[Saved data entries]
——
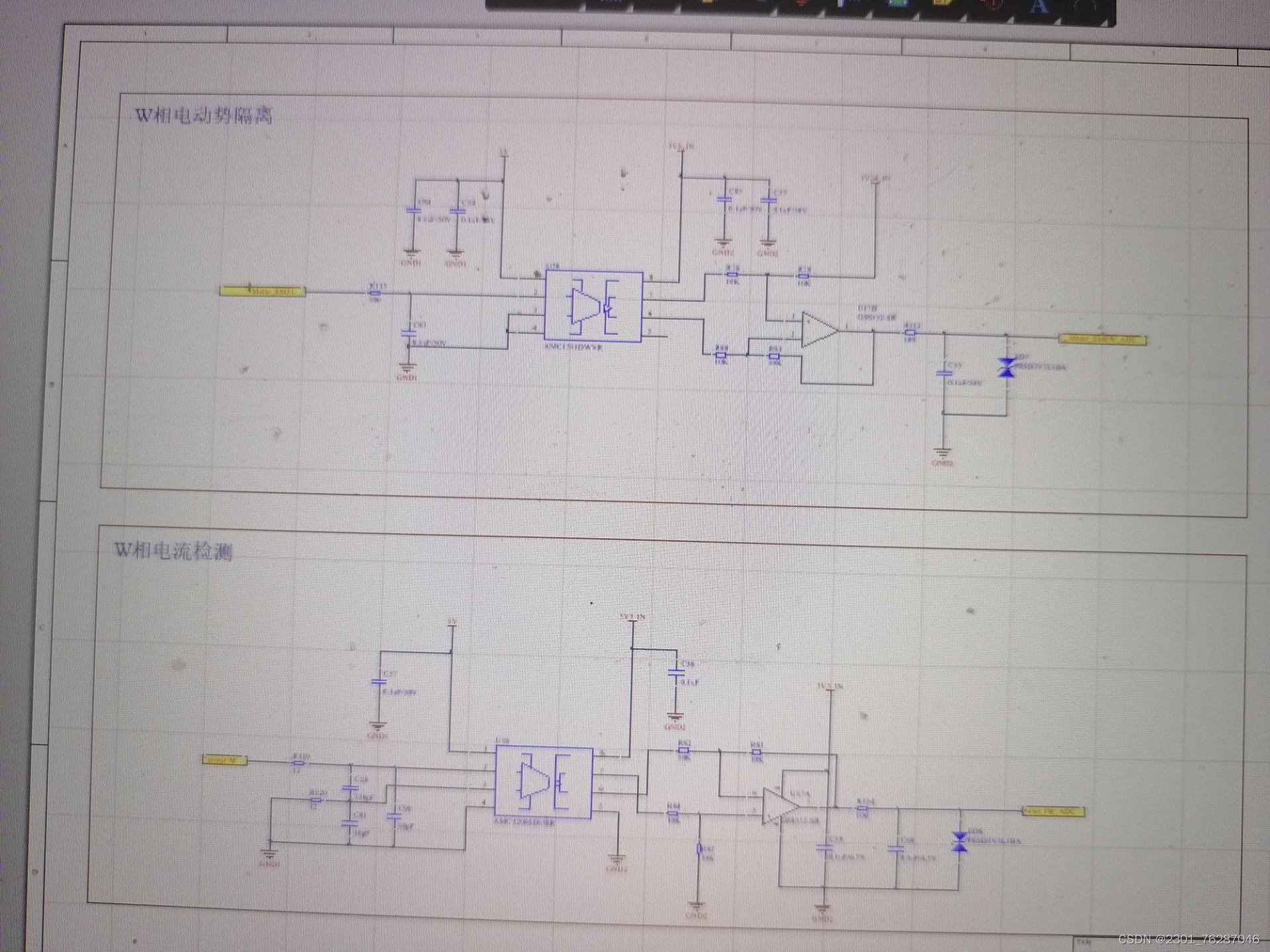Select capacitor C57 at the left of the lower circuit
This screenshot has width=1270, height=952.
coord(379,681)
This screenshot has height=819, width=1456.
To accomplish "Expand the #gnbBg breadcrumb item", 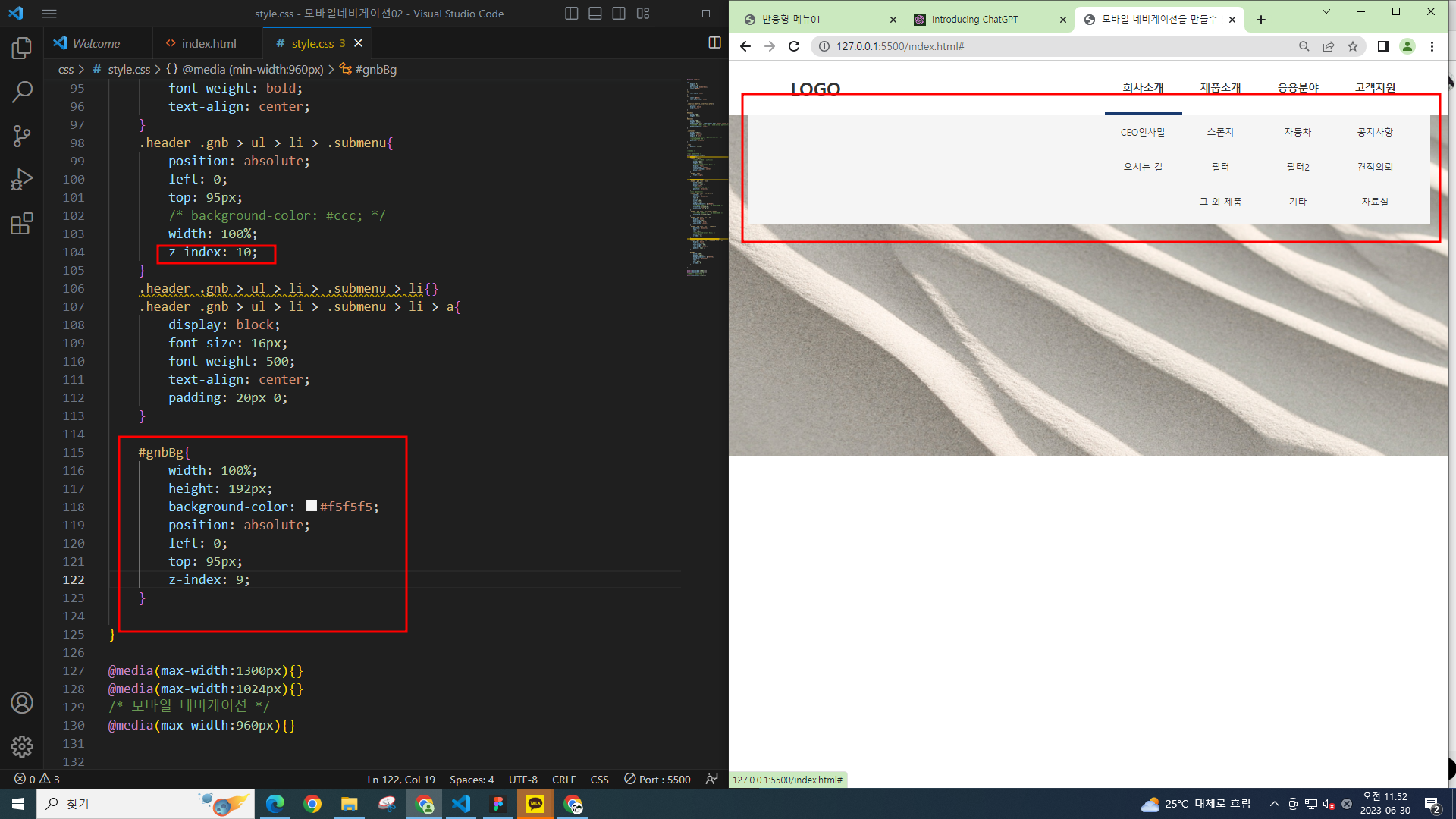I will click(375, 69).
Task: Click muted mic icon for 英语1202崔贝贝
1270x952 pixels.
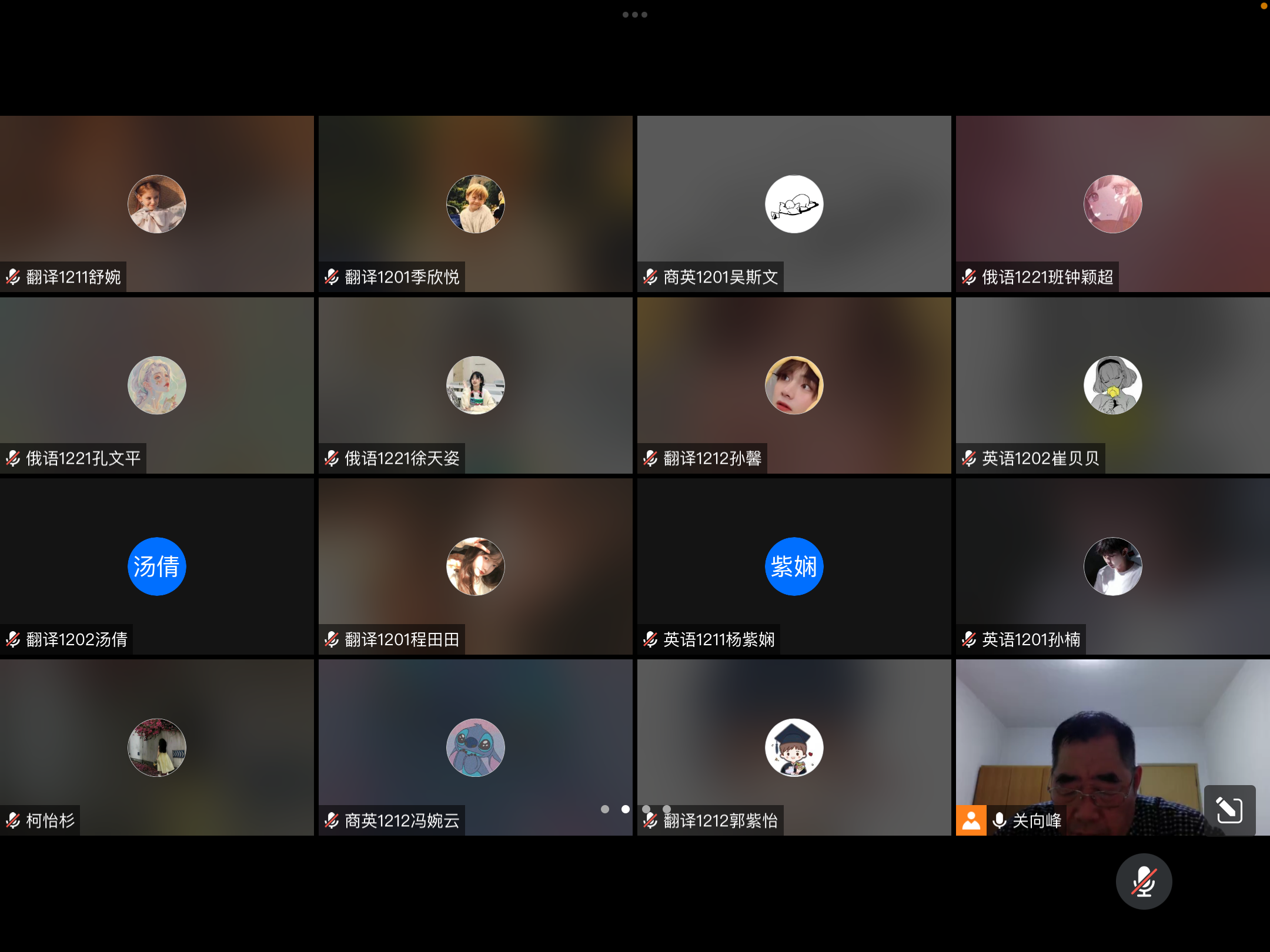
——
Work item =
The last line of the entries marks the end, and the line with "Task: Click muted mic icon for 英语1202崔贝贝" marks the start. Output exactly those two lines and every line between them, nothing else, with the pictures left out.

Task response =
Task: Click muted mic icon for 英语1202崔贝贝
1270x952 pixels.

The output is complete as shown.